Cervical cancer is the fourth most frequently diagnosed cancer and the fourth common cause of mortality in women worldwide, with an estimated 570,000 cases and 311,000 deaths in 2018, despite the advancement of Papanicolaou smear screening and prophylactic vaccines [1]
Our results suggest that the inhibition of nuclear export of HP1γ facilitates overcoming the cisplatin resistance caused by human papillomavirus (HPV)-mediated loss of p53 in cervical cancer cells
As our previous study showed that overexpression of HP1γ induces apoptosis in cervical cancer cells by inhibiting the UBE2L3-mediated p53 degradation [15], we examined the involvement of HP1γ-UBE2L3-p53 axis in sensitizing cervical cancer cells to cisplatin

Summary

Introduction

Cervical cancer is the fourth most frequently diagnosed cancer and the fourth common cause of mortality in women worldwide, with an estimated 570,000 cases and 311,000 deaths in 2018, despite the advancement of Papanicolaou smear screening and prophylactic vaccines [1]. In the early-stage of cervical cancer, surgery represents the primary treatment possibly associated with radiotherapy.

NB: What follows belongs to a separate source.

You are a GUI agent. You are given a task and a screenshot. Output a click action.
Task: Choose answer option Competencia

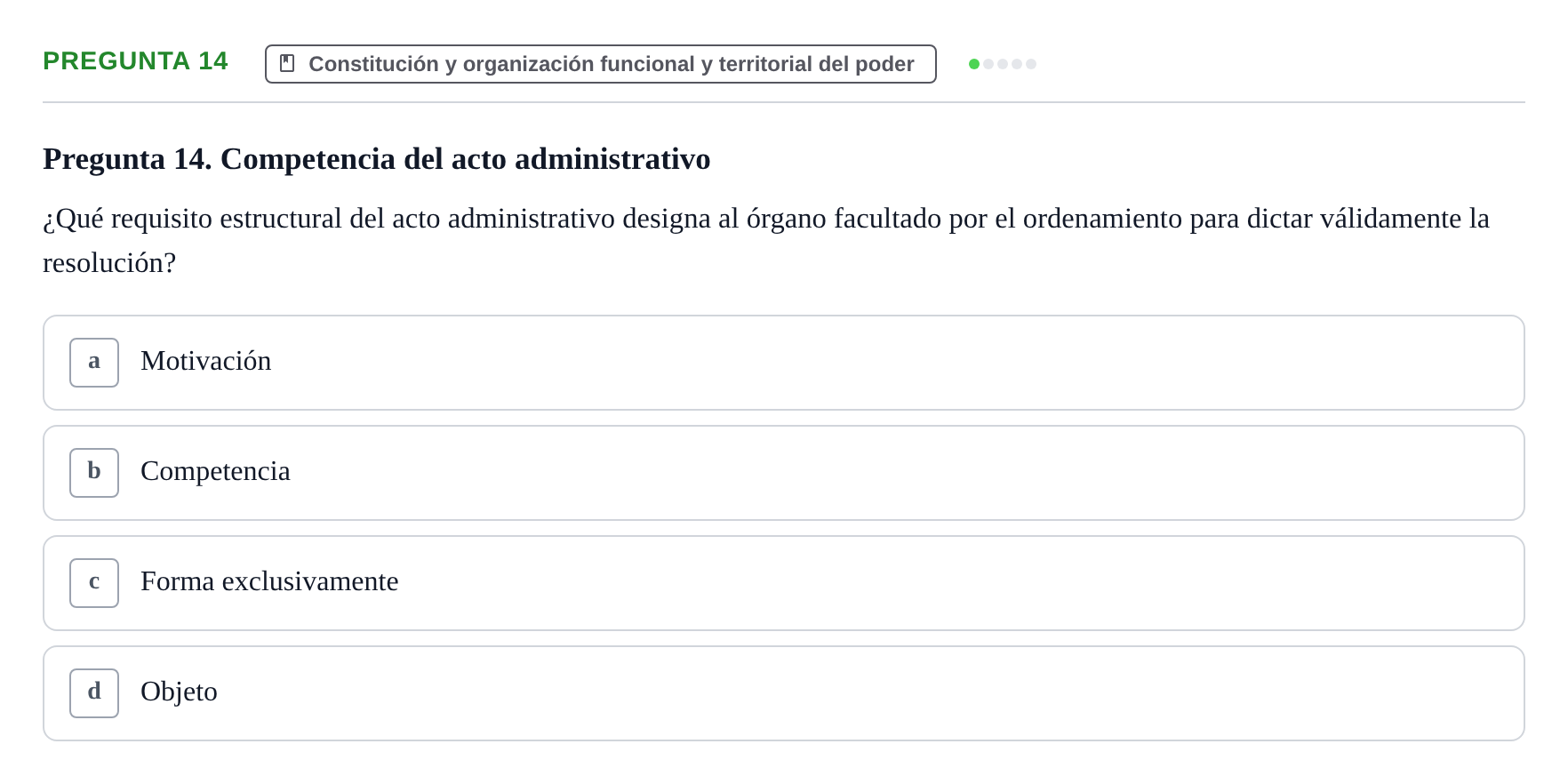[x=784, y=473]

In the advanced stages, radiochemotherapy or chemotherapy alone are the most appropriate choice treatment options are very limited for recurred cervical cancer. The patients with advanced or recurrent cervical cancer have poor prognosis, with chemotherapy response rates ranging between 20% and 36% and a 1-year survival rate between only 10% and 20%. Patients with persistent, recurrent, or metastatic cervical cancer not amenable with surgery or radiotherapy are treated in combination with paclitaxel and either cisplatin or topotecan [4]. The combination treatment of those chemotherapy and bevacizumab, anti-angiogenesis drug, improves overall survival of advanced cervical cancer patients. The molecular mechanism underlying cisplatin-induced anticancer effects involves DNA damage response and apoptosis induction by causing DNA lesions [5]. When cisplatin-induced DNA damage exceeds the DNA repair capacity, cisplatin exerts anticancer effects by inducing apoptosis [5]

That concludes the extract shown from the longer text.